Remember when Secretary Sebelius talked last week about the prospect of "hand to hand" combat with some health insurers over implementation of the new health reform law? The same day she wrote WellPoint calling them out on rescissions -- canceling policies of women who get breast cancer? WellPoint announced this week that it would end the harmful practice of rescissions starting in May, while insurers all across the land will have to stop the practice under health reform just a few months from now.
Rescissions occur when an insurer drops a patient who becomes seriously ill, and justifies the coverage cancellation by accusing the patient of concealing a previous health condition. The reason rescissions provoke so much anger and outcry is because the “concealed health conditions” are often nothing more than a flimsy pretext. They can be anything from a previous case of acne (justification for dropping a woman who was diagnosed with breast cancer days before a double mastectomy) to an unrelated problem like a CT scan showing gallstones (for a patient who was later diagnosed with lymphoma and dropped).

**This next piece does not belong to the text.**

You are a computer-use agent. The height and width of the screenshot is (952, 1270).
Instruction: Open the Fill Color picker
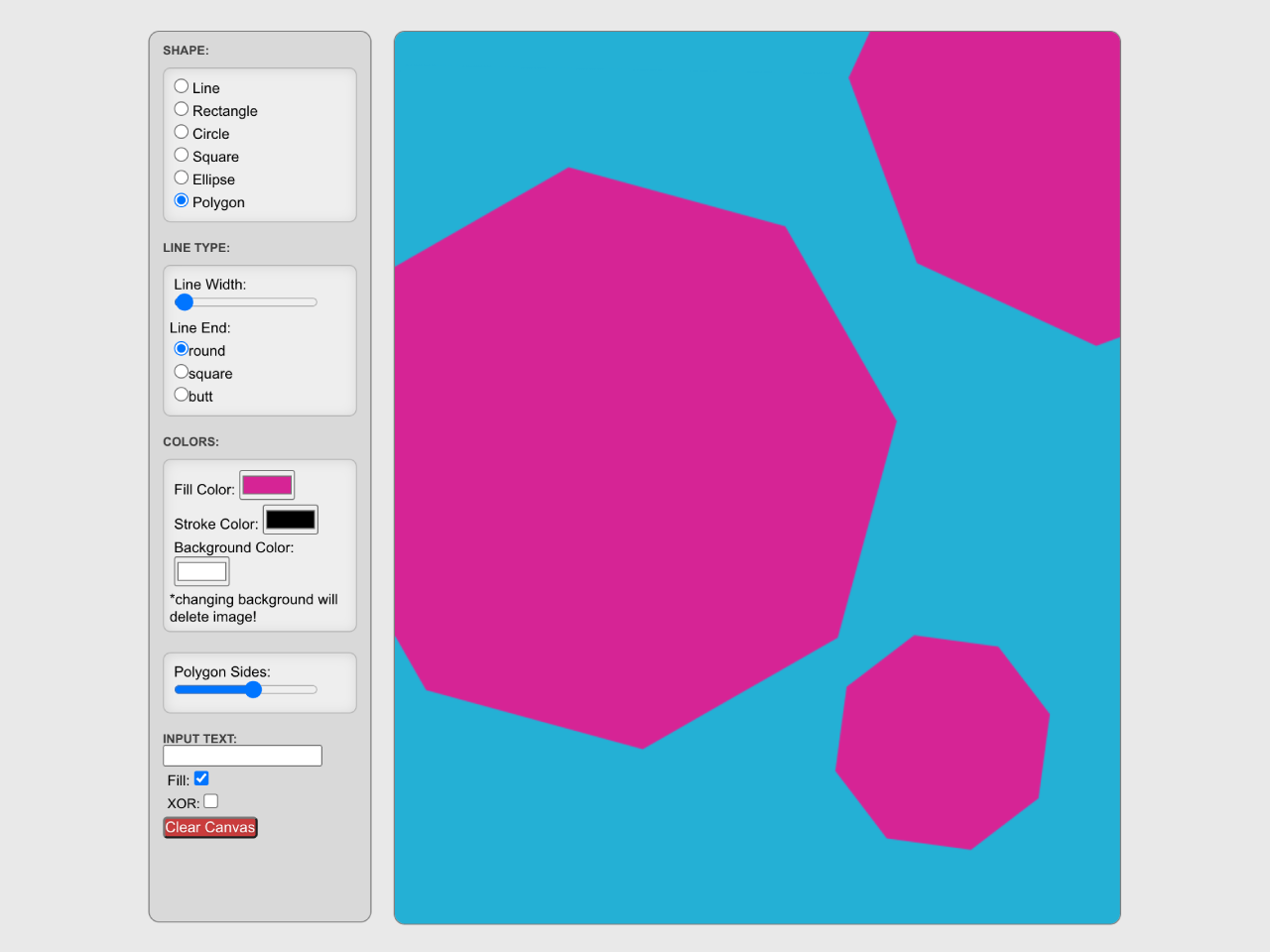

Following a Reuters article that revealed WellPoint used a specific computer algorithm to target and revoke coverage for women with breast cancer, Sebelius sent a letter last week to the insurer asking them to end rescissions immediately. She called the practice deplorable, and pointed out that would soon be illegal under the new health reform law. Earlier this week, House Democrats also sent a letter to major insurance executives (including WellPoint), asking them to end rescissions before the federal deadline in September.
WellPoint is not alone in the practice of rescissions, but they are the first we know of to say they will end the practice before the deadline. At a hearing last summer, several major insurance executives testifying before the House Energy and Commerce subcommittee on Oversight and Investigations told Congress they had no intention of ending the practice of rescissions anytime soon. (An additional devastating example -- another insurer specifically targeted patients diagnosed with HIV for rescissions.) WellPoint CEO Angela Braly said in Politico today,
Our goal is to make reform work for our members and for the country…There have been a lot of misrepresentations and inaccuracies in recent days that have caused confusion among our members and among the public generally about our policies in this area. We think today’s announcement will go a long way toward bringing greater clarity.
The new health reform law does not prohibit dropping coverage of people who have committed some form of insurance fraud or abuse. That's a different situation. But the law makes it harder for insurers to drop clients who got insured to protect themselves in the case of illness -- and then lost their coverage precisely because they got sick. Health reform implementation is going to be a bumpy road, but we’re glad that in this particular instance, at this particular moment, the path got a bit smoother for some patients.